▶ **Dataset**
_ _ _ _

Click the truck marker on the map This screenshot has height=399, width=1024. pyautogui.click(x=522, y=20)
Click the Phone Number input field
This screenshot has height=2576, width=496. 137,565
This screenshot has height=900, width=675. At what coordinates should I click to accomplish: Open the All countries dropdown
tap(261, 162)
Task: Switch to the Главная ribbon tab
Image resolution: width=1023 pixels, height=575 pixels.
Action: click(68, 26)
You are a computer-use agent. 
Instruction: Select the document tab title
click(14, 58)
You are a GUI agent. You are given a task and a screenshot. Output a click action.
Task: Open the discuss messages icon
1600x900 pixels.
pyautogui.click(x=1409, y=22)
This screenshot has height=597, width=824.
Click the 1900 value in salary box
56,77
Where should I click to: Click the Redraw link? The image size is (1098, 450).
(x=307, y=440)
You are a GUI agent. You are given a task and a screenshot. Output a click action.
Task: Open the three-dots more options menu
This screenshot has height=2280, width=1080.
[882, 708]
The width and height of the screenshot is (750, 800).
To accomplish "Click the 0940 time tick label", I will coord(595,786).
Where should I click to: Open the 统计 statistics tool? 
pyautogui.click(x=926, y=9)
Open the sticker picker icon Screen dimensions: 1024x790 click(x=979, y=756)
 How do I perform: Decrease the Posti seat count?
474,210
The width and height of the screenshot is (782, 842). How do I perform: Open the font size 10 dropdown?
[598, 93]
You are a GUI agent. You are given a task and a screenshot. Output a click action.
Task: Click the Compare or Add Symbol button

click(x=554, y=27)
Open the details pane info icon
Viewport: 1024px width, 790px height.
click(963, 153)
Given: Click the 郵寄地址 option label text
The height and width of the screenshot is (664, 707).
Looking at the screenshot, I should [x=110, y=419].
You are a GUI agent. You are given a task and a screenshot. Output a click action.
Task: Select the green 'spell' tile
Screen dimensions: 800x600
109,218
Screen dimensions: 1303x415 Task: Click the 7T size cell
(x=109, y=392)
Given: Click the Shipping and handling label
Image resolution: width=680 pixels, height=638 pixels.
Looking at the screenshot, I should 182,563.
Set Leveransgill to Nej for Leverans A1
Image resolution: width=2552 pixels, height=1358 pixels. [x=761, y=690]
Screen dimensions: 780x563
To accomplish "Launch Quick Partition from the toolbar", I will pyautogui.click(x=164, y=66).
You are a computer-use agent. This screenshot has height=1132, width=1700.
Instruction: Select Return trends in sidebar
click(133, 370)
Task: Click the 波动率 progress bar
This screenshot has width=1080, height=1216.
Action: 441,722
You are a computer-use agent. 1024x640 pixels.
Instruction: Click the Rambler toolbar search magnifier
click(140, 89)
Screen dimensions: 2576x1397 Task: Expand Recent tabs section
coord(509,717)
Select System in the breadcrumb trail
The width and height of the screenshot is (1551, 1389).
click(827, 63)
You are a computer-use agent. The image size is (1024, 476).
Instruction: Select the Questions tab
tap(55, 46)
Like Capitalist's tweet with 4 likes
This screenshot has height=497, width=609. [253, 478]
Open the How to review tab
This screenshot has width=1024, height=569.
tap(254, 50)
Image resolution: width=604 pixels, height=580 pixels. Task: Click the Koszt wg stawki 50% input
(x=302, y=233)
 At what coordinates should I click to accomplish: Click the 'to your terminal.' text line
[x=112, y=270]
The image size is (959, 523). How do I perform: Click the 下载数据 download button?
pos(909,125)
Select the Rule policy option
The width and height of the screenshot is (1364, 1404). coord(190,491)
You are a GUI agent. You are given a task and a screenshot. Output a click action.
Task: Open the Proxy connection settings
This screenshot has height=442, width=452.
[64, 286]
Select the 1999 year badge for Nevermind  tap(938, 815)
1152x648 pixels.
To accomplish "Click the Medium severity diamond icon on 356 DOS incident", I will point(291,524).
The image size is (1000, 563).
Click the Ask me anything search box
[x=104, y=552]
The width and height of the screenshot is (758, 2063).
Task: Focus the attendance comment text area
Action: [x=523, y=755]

_ _ _ _

What is needed is an exact transcription of every entry.

Click the truck marker on the map This screenshot has height=399, width=1024. pyautogui.click(x=522, y=20)
Click the Phone Number input field
This screenshot has height=2576, width=496. 137,565
This screenshot has height=900, width=675. At what coordinates should I click to accomplish: Open the All countries dropdown
tap(261, 162)
Task: Switch to the Главная ribbon tab
Image resolution: width=1023 pixels, height=575 pixels.
Action: click(68, 26)
You are a computer-use agent. 
Instruction: Select the document tab title
click(14, 58)
You are a GUI agent. You are given a task and a screenshot. Output a click action.
Task: Open the discuss messages icon
1600x900 pixels.
pyautogui.click(x=1409, y=22)
This screenshot has height=597, width=824.
Click the 1900 value in salary box
56,77
Where should I click to: Click the Redraw link? The image size is (1098, 450).
(x=307, y=440)
You are a GUI agent. You are given a task and a screenshot. Output a click action.
Task: Open the three-dots more options menu
This screenshot has height=2280, width=1080.
[882, 708]
The width and height of the screenshot is (750, 800).
To accomplish "Click the 0940 time tick label", I will coord(595,786).
Where should I click to: Open the 统计 statistics tool? 
pyautogui.click(x=926, y=9)
Open the sticker picker icon Screen dimensions: 1024x790 click(x=979, y=756)
 How do I perform: Decrease the Posti seat count?
474,210
The width and height of the screenshot is (782, 842). How do I perform: Open the font size 10 dropdown?
[598, 93]
You are a GUI agent. You are given a task and a screenshot. Output a click action.
Task: Click the Compare or Add Symbol button

click(x=554, y=27)
Open the details pane info icon
Viewport: 1024px width, 790px height.
click(963, 153)
Given: Click the 郵寄地址 option label text
The height and width of the screenshot is (664, 707).
Looking at the screenshot, I should [x=110, y=419].
You are a GUI agent. You are given a task and a screenshot. Output a click action.
Task: Select the green 'spell' tile
Screen dimensions: 800x600
109,218
Screen dimensions: 1303x415 Task: Click the 7T size cell
(x=109, y=392)
Given: Click the Shipping and handling label
Image resolution: width=680 pixels, height=638 pixels.
Looking at the screenshot, I should 182,563.
Set Leveransgill to Nej for Leverans A1
Image resolution: width=2552 pixels, height=1358 pixels. [x=761, y=690]
Screen dimensions: 780x563
To accomplish "Launch Quick Partition from the toolbar", I will pyautogui.click(x=164, y=66).
You are a computer-use agent. This screenshot has height=1132, width=1700.
Instruction: Select Return trends in sidebar
click(133, 370)
Task: Click the 波动率 progress bar
This screenshot has width=1080, height=1216.
Action: 441,722
You are a computer-use agent. 1024x640 pixels.
Instruction: Click the Rambler toolbar search magnifier
click(140, 89)
Screen dimensions: 2576x1397 Task: Expand Recent tabs section
coord(509,717)
Select System in the breadcrumb trail
The width and height of the screenshot is (1551, 1389).
click(827, 63)
You are a computer-use agent. The image size is (1024, 476).
Instruction: Select the Questions tab
tap(55, 46)
Like Capitalist's tweet with 4 likes
This screenshot has height=497, width=609. [253, 478]
Open the How to review tab
This screenshot has width=1024, height=569.
tap(254, 50)
Image resolution: width=604 pixels, height=580 pixels. Task: Click the Koszt wg stawki 50% input
(x=302, y=233)
 At what coordinates should I click to accomplish: Click the 'to your terminal.' text line
[x=112, y=270]
The image size is (959, 523). How do I perform: Click the 下载数据 download button?
pos(909,125)
Select the Rule policy option
The width and height of the screenshot is (1364, 1404). coord(190,491)
You are a GUI agent. You are given a task and a screenshot. Output a click action.
Task: Open the Proxy connection settings
This screenshot has height=442, width=452.
[64, 286]
Select the 1999 year badge for Nevermind  tap(938, 815)
1152x648 pixels.
To accomplish "Click the Medium severity diamond icon on 356 DOS incident", I will point(291,524).
The image size is (1000, 563).
Click the Ask me anything search box
[x=104, y=552]
The width and height of the screenshot is (758, 2063).
Task: Focus the attendance comment text area
Action: [x=523, y=755]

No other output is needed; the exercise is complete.